## Selected extract
========================

Friday, October 31, 2008

tempeh pasta with other awesome stuff in it

Happy Halloween, everyone.  I'm not feeling too awfully festive, but who knows where the night might take me.  Michael and I are carving a pumpkin in a little bit, so maybe that will trigger my spirit.  My dad got me a killer pumpking carving kit, and I have yet to use it since I've been sick.  Tonight is theeeee night!

Ok, so dinner last night was fucking amazing.  I'm not gonna lie.  And I totally made it up all by myself, so you get to see a recipe!  You are so lucky.  Also, Michael put together the recipe for the bars that you remember so fondly, so you, my dear readers, get not just one (no!), but 2 recipes today!  I spoil you, I know.  Enough of that, on to the food.
 feast your eyes on that 

Last night I wanted pesto.  I've been sitting on some basil for awhile and it needed using up.  But...pesto wasn't enough.  I had 2 blocks of tempeh in my fridge, awaiting the day that I got over my fear of eating the tempeh that has black all over it.  But then...  pesto and tempeh on pasta alone didn't sound that appetizing.  So I did some other cool things.  Anyway, here's the tempeh, sizzlin' away in the skillet after I marinated it:
sizzletastic

And then I added some stuff:
with the addition of fire roasted tomatoes and some artichoke hearts

Are you ready for this recipe?  Ok.

Pesto Tempeh Pasta with Tomatoes and Artichokes

1 box whole wheat thin spaghetti
1 block of tempeh
1 15 oz can of artichoke hearts in brine 
1 15 oz can of fire roasted tomatoes
1 batch of basil pesto (of your choice, about 1/4 - 1/2 cup)

========================

## Stated exercise 1
Answer these questions about the tempeh pasta post:
(a) What are the writer and Michael going to do in a little bit?
(b) How many blocks of tempeh were in the writer's fridge?
(c) What kind of pasta does the recipe call for?
## Stated exercise 2
Rewrite the tempeh pasta post from "And then I added" up to and including "1/4 - 1/2 cup)", swapping "spaghetti" for "linguine".

(Target position records)
========================

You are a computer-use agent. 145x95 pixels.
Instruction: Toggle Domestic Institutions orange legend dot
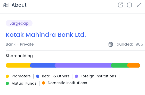tap(43, 83)
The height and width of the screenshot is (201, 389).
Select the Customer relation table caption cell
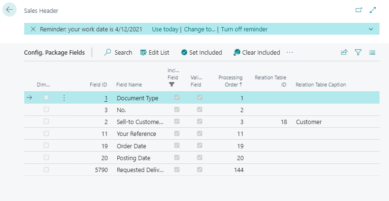point(309,122)
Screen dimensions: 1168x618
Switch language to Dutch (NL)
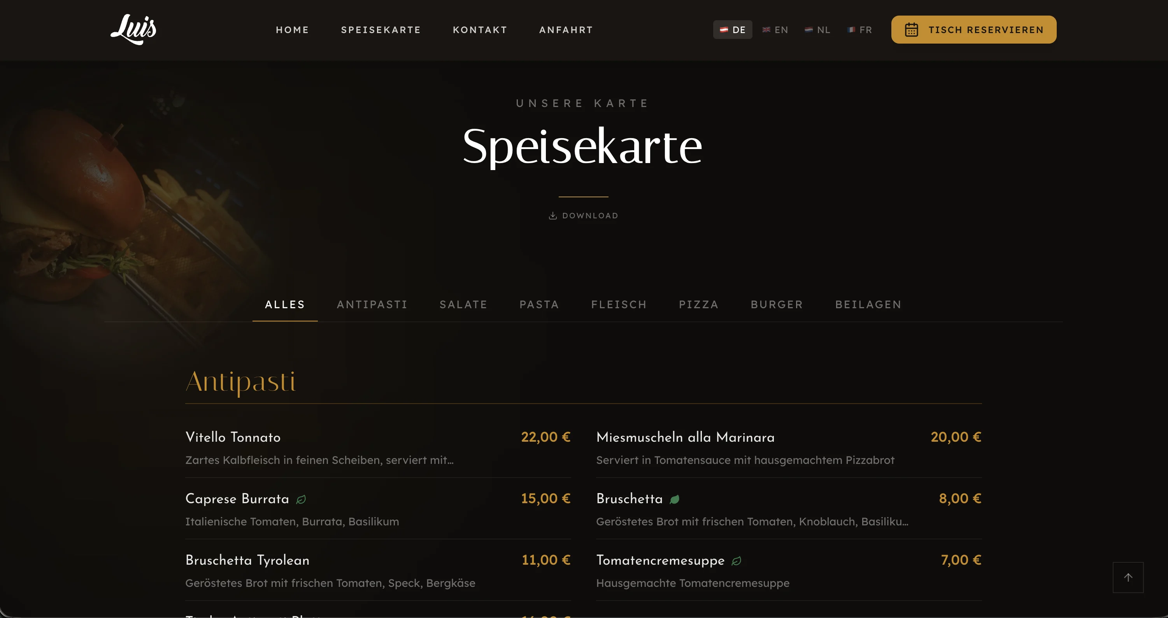(818, 30)
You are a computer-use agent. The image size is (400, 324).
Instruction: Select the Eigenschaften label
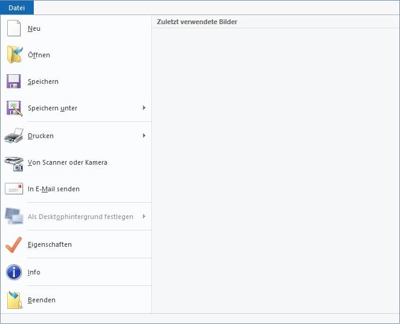pos(49,244)
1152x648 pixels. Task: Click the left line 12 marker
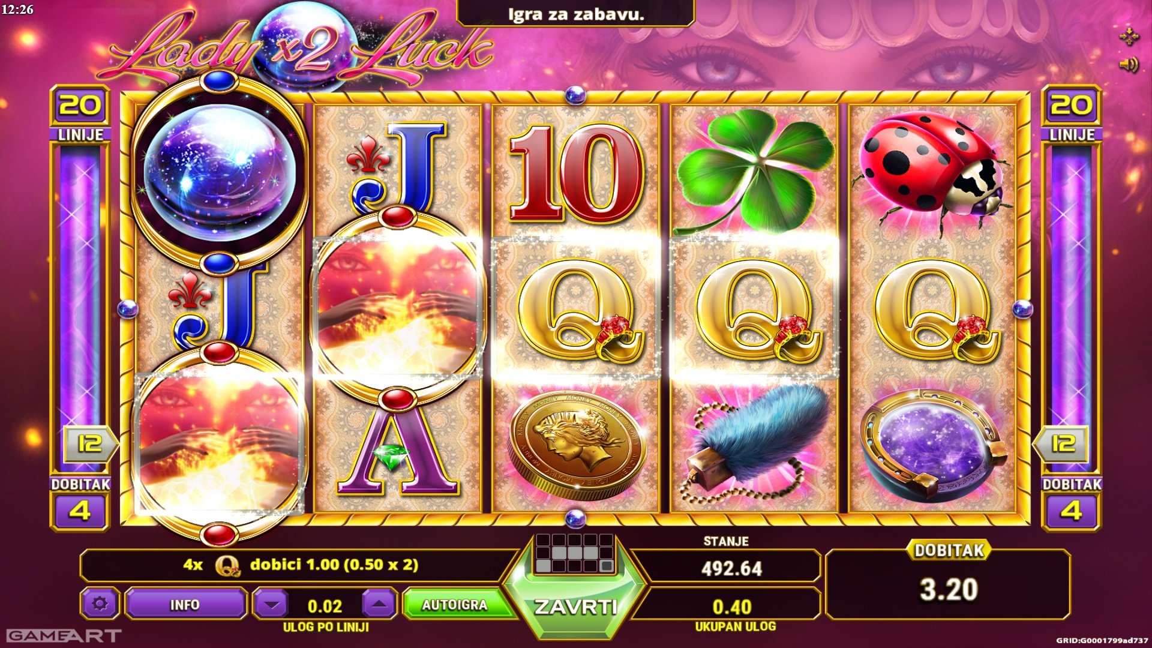point(89,444)
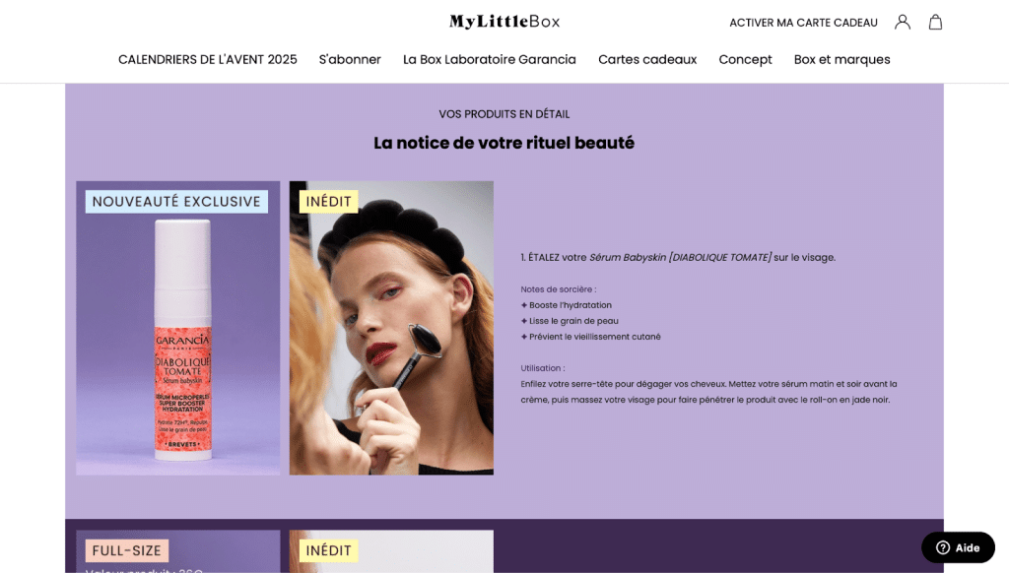Click the NOUVEAUTÉ EXCLUSIVE badge

pos(176,201)
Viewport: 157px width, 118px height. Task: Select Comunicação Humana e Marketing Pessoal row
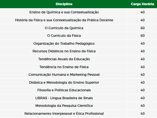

========================

## Output 1
(a) They are going to carve a pumpkin.
(b) There were 2 blocks of tempeh.
(c) It calls for 1 box of whole wheat thin spaghetti.

## Output 2
And then I added some stuff:
with the addition of fire roasted tomatoes and some artichoke hearts

Are you ready for this recipe?  Ok.

Pesto Tempeh Pasta with Tomatoes and Artichokes

1 box whole wheat thin linguine
1 block of tempeh
1 15 oz can of artichoke hearts in brine 
1 15 oz can of fire roasted tomatoes
1 batch of basil pesto (of your choice, about 1/4 - 1/2 cup)